From writer and director Sacha Gervasi (who gave us the amazing documentary Anvil: The Story of Anvil and Hitchcock) tells us a personal story with My Dinner with Hervé filling us in on what happened when struggling journalist Danny Tate (Fifty Shades star Jamie Dornan ) unwillingly takes an assignment to interview actor Hervé Villechaize (Peter Dinklage Game of Thrones) that turned into so much more. After having the French dwarf pull a knife on him and being challenged to delve deeper into the man behind the public persona, an unlikely friendship formed over a wild night in Los Angeles that became a life-changing experience for both men and you the viewer.


Dinklage adopts Villechaize’s high pitched voice and his French accent well and at times is hard to understand but his performance transcends all of that. He brings all kinds of layers of conflict, arrogance, insecurity, and sorrow to a man who was viewed by most of the public as a pop star and a spoiled celebrity. Dinklage should easily be mentioned come award season with a solid shot at the Golden Globe you really felt Villechaize's pain and loneliness through his acting. Dornan, on the other hand, was a little missed placed if you ask me, almost a little to easy on the eyes and when they flash to the guy he is playing you just can not wrap your mind around this guys life that just played out in front of you. Never the less they play well off of each other and you really start to feel an instant bond. 

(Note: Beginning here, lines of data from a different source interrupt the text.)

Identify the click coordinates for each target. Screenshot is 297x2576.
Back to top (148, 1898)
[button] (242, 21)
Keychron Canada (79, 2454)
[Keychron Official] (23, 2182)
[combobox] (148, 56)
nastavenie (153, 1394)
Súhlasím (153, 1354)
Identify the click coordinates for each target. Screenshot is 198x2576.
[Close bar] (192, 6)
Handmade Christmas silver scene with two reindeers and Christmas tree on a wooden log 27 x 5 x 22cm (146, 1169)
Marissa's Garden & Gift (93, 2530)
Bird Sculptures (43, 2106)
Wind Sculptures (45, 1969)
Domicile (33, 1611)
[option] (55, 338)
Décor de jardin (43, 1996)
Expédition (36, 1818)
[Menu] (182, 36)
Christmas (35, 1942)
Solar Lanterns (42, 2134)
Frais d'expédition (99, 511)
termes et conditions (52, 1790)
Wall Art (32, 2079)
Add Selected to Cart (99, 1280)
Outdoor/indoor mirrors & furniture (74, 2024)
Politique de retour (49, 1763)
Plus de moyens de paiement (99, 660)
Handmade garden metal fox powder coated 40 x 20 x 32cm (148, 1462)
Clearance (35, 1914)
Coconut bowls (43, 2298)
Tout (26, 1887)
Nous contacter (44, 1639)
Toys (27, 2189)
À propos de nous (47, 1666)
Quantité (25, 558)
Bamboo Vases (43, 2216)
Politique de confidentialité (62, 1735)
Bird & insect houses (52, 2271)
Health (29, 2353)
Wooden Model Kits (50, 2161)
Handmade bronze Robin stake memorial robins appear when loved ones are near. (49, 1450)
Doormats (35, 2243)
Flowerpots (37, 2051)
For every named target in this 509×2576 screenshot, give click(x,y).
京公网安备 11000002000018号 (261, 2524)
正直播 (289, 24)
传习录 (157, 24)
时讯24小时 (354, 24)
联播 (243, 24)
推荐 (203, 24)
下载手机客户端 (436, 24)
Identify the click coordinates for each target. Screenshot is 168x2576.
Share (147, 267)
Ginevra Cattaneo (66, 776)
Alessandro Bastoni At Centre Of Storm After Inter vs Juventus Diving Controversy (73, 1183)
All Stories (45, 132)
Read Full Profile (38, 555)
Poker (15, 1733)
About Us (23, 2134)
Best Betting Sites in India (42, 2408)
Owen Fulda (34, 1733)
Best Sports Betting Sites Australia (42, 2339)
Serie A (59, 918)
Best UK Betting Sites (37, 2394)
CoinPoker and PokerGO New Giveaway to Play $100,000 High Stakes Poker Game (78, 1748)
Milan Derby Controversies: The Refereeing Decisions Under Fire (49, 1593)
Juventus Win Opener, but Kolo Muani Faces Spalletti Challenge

The movie takes place mainly with Hervé talking, in a restaurant and in his limousine, as the narrative flashes back to vignettes from his breakthrough role in the 1974 Bond movie “The Man With the Golden Gun” and his run as Tattoo on “Fantasy Island. As that story plays out we also see Danny begin to work out some of his own troubles as he pushes Hervé to be thoroughly honest, he feels more empowered to face his own darker truths. Coming off of 30 days sobriety after wrecking his marriage you can quickly see why these two needed each other. 


Even tho you know the outcome you never really want it to get there. It would have been nice to hear about Herve's earlier career before the Bond movie but we do get a lesson in his early artistic career. His relationship with his mother is left for you to decipher as well as his broken marriage that is only slightly touched upon. Overall this is a fun tale of a broken man that I never knew was broken,  like most, I saw him as "The Plane, The Plane" charter and not the pain that came with it. Dinner does open your eyes to his career but I feel it lacks in some of those aspects as well. Don't skip out on Dinner with Herve, in the end, is well worth your time and effort, especially if you grew up on 70's TV. 


4 out of 5 Stars


Comments

  1. This sounds good -- I hadn't heard of it so thanks for putting it on my radar!